** CHALLENGES **
**a)** Repeat the passage in the Ann Dvorak biography between "Ann Dvorak was" and "died in 1979.", inclusive.
**b)** Finish out the next part of the Ann Dvorak biography, picking up right after its last sentence.

Ann Dvorak was the daughter of silent film star Anna Lehr and silents director Edwin McKim. She entered films at the start of sound, as a dance instructor for the lavish MGM musicals. She came to international prominence in Scarface (1932) with Paul Muni, but often complained about the lack of quality of her films, which led to arguments with her bosses at Warners. She married British actor Leslie Fenton in 1932, and came to Britain to make a few films. She contributed to the British war effort driving an ambulance. She retired from the screen in 1951, and died in 1979.

- IMDb Mini Biography By: Bobby G

Spouse (3)

Nicholas Wade (17 November 1951 - 1975) ( his death)
Igor Dega (7 August 1947 - 7 August 1951) ( divorced)
Leslie Fenton (17 March 1932 - 1 August 1946) ( divorced)

Trivia (16)

Direct descendant of U.S. Vice President John C. Calhoun (1825-1832).
Daughter of actress Anna Lehr and Biograph director/actor Edwin McKim.
Attempted to have her Warner Brothers contract terminated over financial issues, after finding out that she made the same money as the five-year-old who played her son in Three on a Match (1932).

** DATASET ROWS **
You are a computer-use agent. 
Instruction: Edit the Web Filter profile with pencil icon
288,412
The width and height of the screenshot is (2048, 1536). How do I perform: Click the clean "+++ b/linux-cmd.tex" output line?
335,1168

** THE REPLIES **
**a)**
Ann Dvorak was the daughter of silent film star Anna Lehr and silents director Edwin McKim. She entered films at the start of sound, as a dance instructor for the lavish MGM musicals. She came to international prominence in Scarface (1932) with Paul Muni, but often complained about the lack of quality of her films, which led to arguments with her bosses at Warners. She married British actor Leslie Fenton in 1932, and came to Britain to make a few films. She contributed to the British war effort driving an ambulance. She retired from the screen in 1951, and died in 1979.

**b)**
She was an avid bibliophile and had a large and valuable collection of first editions dating back to 1703.
A dispute over salary had Warner Brothers putting her in bad pictures or standard roles. She later moved to England.
Her friend Joan Crawford was the one who introduced her to Howard Hughes, who in turn was looking for a girl for his production of Scarface (1932). She made $250 a week.
Her parents divorced when she was 8. She did not hear from her father after that for fourteen years, when she put out a letter in 1934 asking for information leading to his whereabouts. Six other men responded claiming to be her father before he did. He was living in Philadelphia at the time and had no idea she was in the movies.
Attended St. Catherine's Convent in Manhattan on Madison Avenue followed by the Clark School For Girls on West End Avenue. Later she was enrolled at the Page School for Girls in Highland Park, California, located at North Pasadena (now Figueroa) and Avenue 45. Dvorak graduated in 1927 at 15 years of age.
She was awarded a Star on the Hollywood Walk of Fame at 6321 Hollywood Boulevard in Hollywood, California on February 8, 1960.
Profiled in "Killer Tomatoes: Fifteen Tough Film Dames" by Ray Hagen and Laura Wagner (McFarland, 2004).
Moved to England during World War II and, between film gigs, worked as an ambulance driver to support the war effort.
Although most sources give Ann Dvorak's birth date as August 2, 1912, the New York City Birth Index confirms that Anna McKim was born on August 2, 1911. Throughout her career, Ann would claim 1912 as the year of her birth, though in later years she would begin listing 1911.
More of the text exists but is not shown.